Re: Known and unfixed active data loss bug in MM + XFS with large folios since Dec 2021 (any kernel from 6.1 upwards)

Linus Torvalds <torvalds@xxxxxxxxxxxxxxxxxxxx> · Mon, 30 Sep 2024 11:46:30 -0700

On Mon, 30 Sept 2024 at 10:35, Christian Theune <ct@xxxxxxxxxxxxxxx> wrote:
>
> Sep 27 00:51:20 <redactedhostname>13 kernel:  folio_wait_bit_common+0x13f/0x340
> Sep 27 00:51:20 <redactedhostname>13 kernel:  folio_wait_writeback+0x2b/0x80

Gaah. Every single case you point to is that folio_wait_writeback() case.

And this might be an old old annoyance.

folio_wait_writeback() is insane. It does

        while (folio_test_writeback(folio)) {
                trace_folio_wait_writeback(folio, folio_mapping(folio));
                folio_wait_bit(folio, PG_writeback);
        }

and the reason that is insane is that PG_writeback isn't some kind of
exclusive state. So folio_wait_bit() will return once somebody has
ended writeback, but *new* writeback can easily have been started
afterwards. So then we go back to wait...

And even after it eventually returns (possibly after having waited for
hundreds of other processes writing back that folio - imagine lots of
other threads doing writes to it and 'fdatasync()' or whatever) the
caller *still* can't actually assume that the writeback bit is clear,
because somebody else might have started writeback again.

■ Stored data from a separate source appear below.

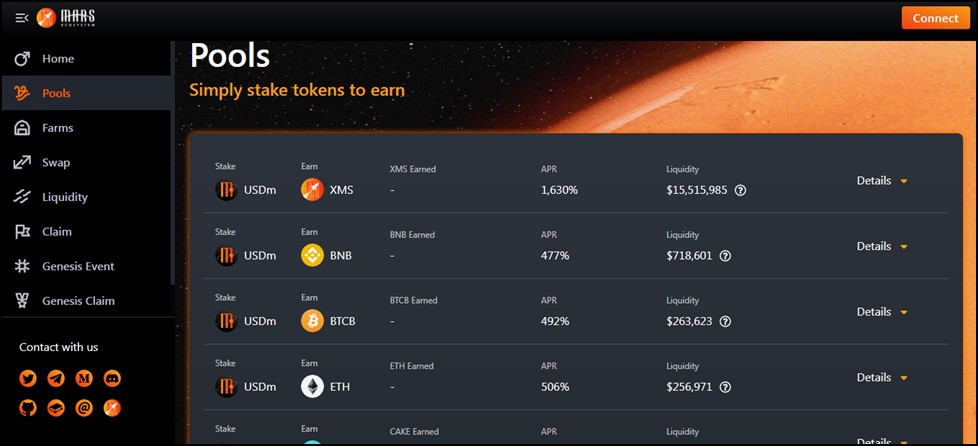The image size is (978, 446).
Task: Expand Details for the BNB pool
Action: (x=882, y=246)
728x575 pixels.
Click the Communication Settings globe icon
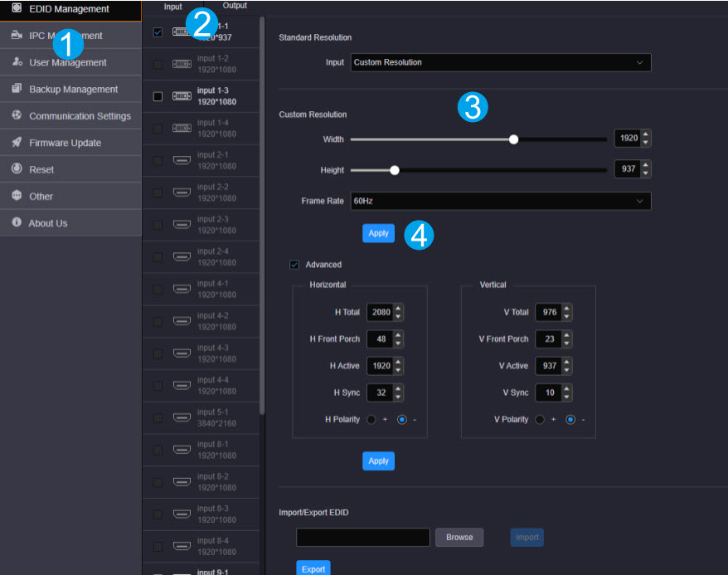pyautogui.click(x=17, y=115)
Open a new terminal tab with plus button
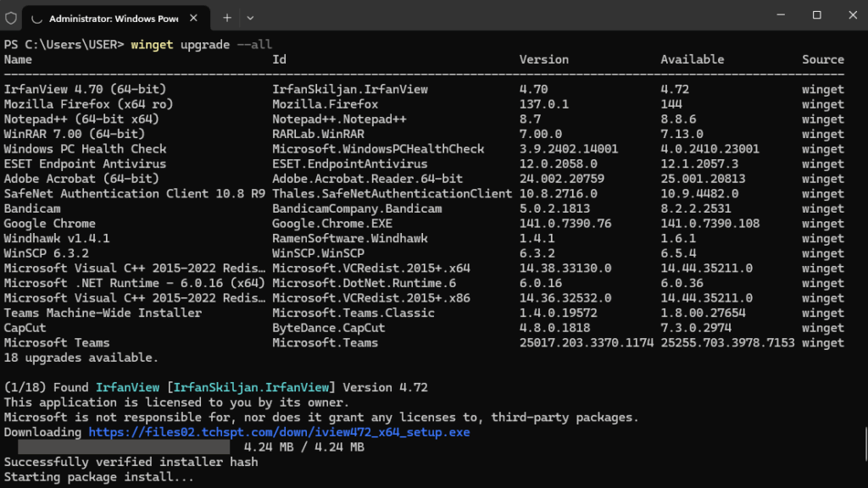The height and width of the screenshot is (488, 868). point(227,17)
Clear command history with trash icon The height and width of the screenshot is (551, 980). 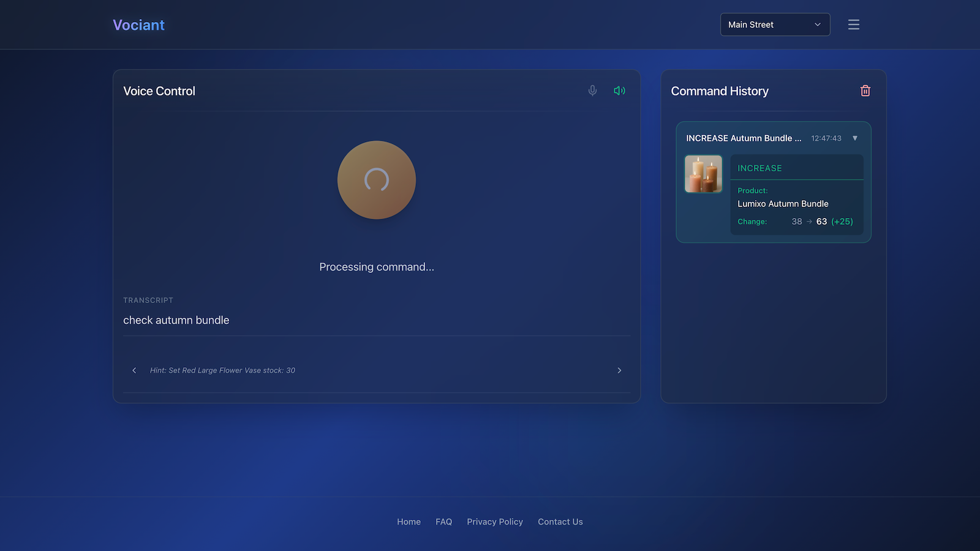pos(865,91)
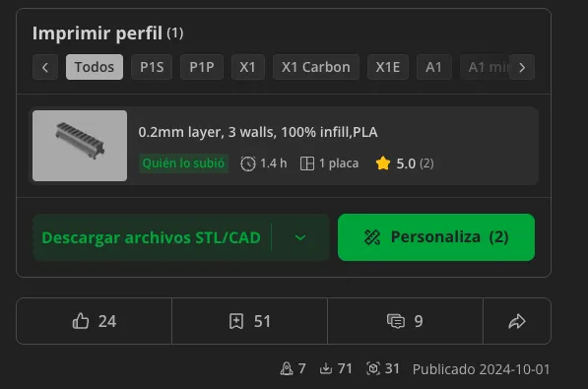The height and width of the screenshot is (389, 588).
Task: Go back in printer filters with left arrow
Action: pos(45,68)
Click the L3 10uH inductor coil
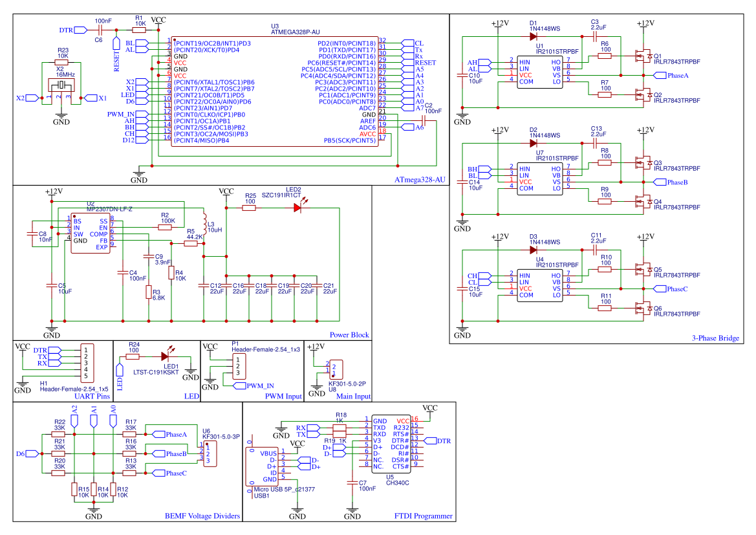This screenshot has height=535, width=756. 204,223
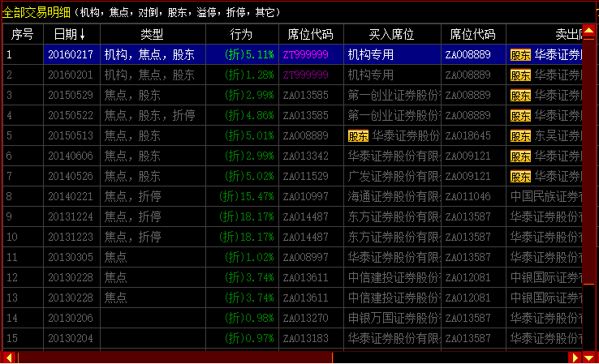Click the horizontal scrollbar thumb
Screen dimensions: 599x364
175,358
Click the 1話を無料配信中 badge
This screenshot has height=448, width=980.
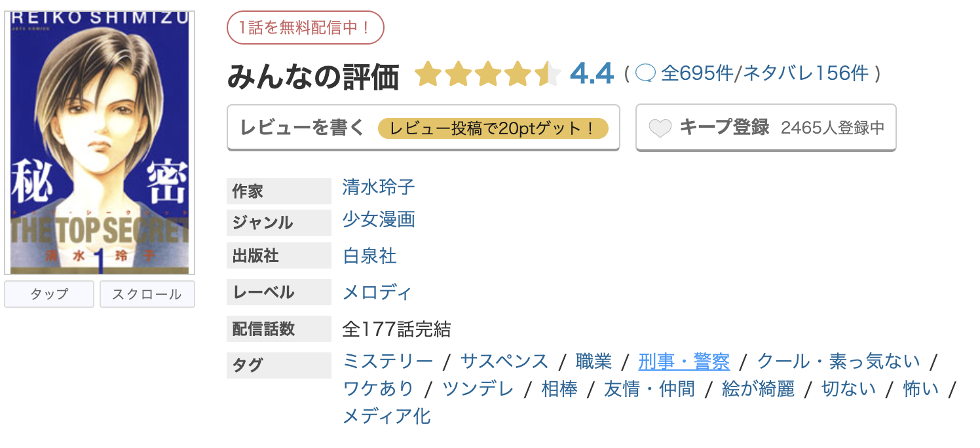point(305,27)
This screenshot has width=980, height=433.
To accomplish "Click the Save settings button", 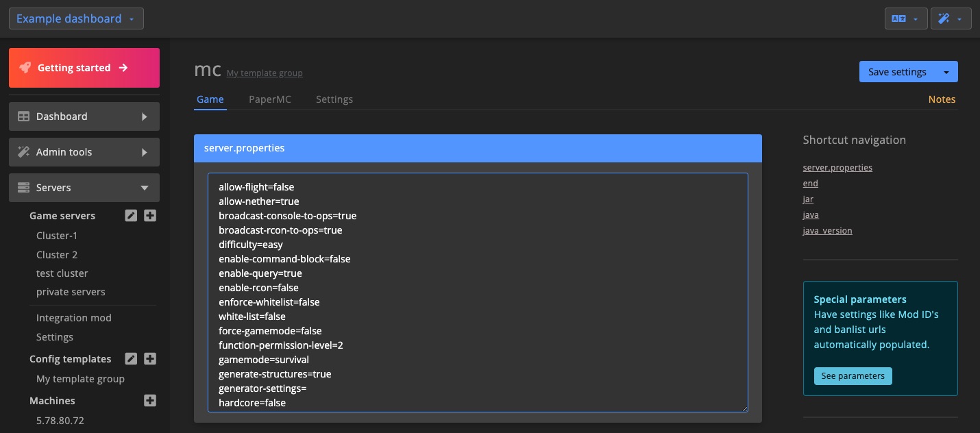I will (x=898, y=71).
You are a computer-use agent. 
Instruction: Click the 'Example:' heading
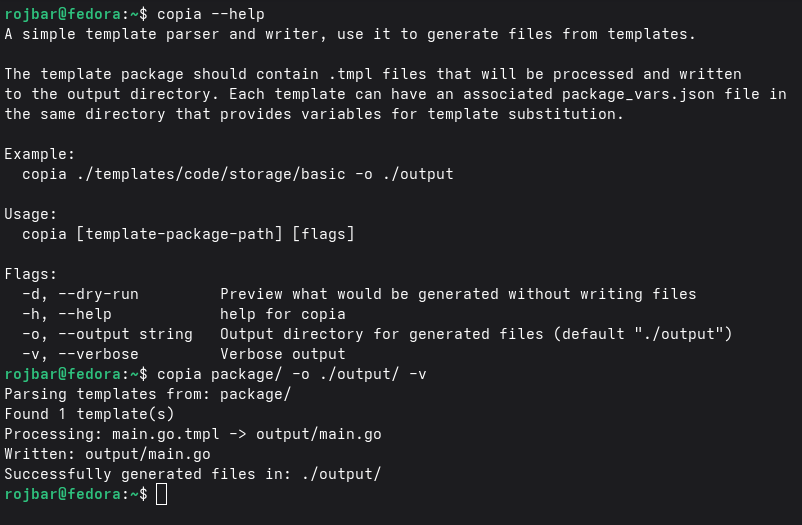tap(39, 154)
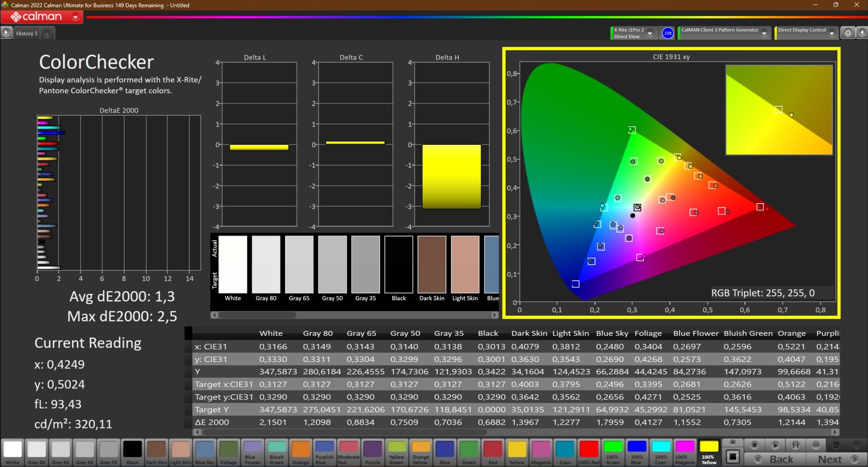Screen dimensions: 868x467
Task: Expand the Direct Display Control dropdown
Action: [x=831, y=33]
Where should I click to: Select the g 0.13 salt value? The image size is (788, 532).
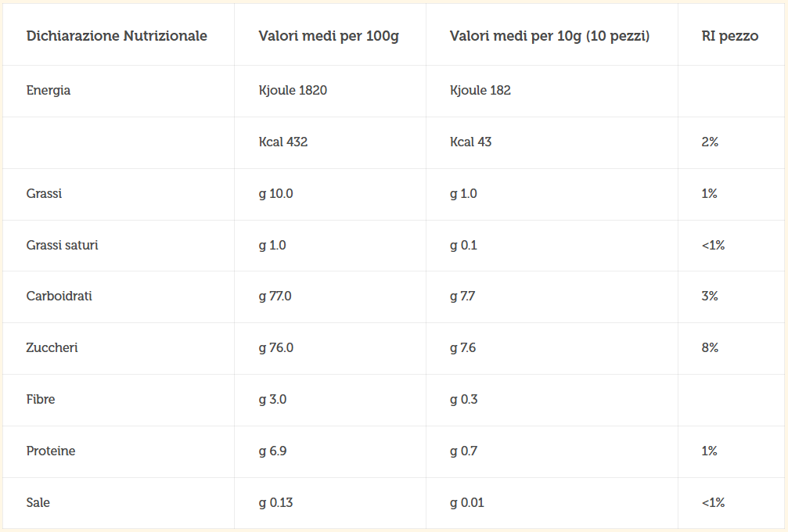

Anyway, it's insane, but it's insane for a *reason*. We've tried to
fix this before, long before it was a folio op. See commit
c2407cf7d22d ("mm: make wait_on_page_writeback() wait for multiple
pending writebacks").

IOW, this code is known-broken and might have extreme unfairness
issues (although I had blissfully forgotten about it), because while
the actual writeback *bit* itself is set and cleared atomically, the
wakeup for the bit is asynchronous and can be delayed almost
arbitrarily, so you can get basically spurious wakeups that were from
a previous bit clear.

So the "wait many times" is crazy, but it's sadly a necessary crazy as
things are right now.

Now, many callers hold the page lock while doing this, and in that
case new writeback cases shouldn't happen, and so repeating the loop
should be extremely limited.

But "many" is not "all". For example, __filemap_fdatawait_range() very
much doesn't hold the lock on the pages it waits for, so afaik this
can cause that unfairness and starvation issue.

That said, while every one of your traces are for that
folio_wait_writeback(), the last one is for the truncate case, and
that one *does* hold the page lock and so shouldn't see this potential
unfairness issue.

So the code here is questionable, and might cause some issues, but the
starvation of folio_wait_writeback() can't explain _all_ the cases you
see.

                  Linus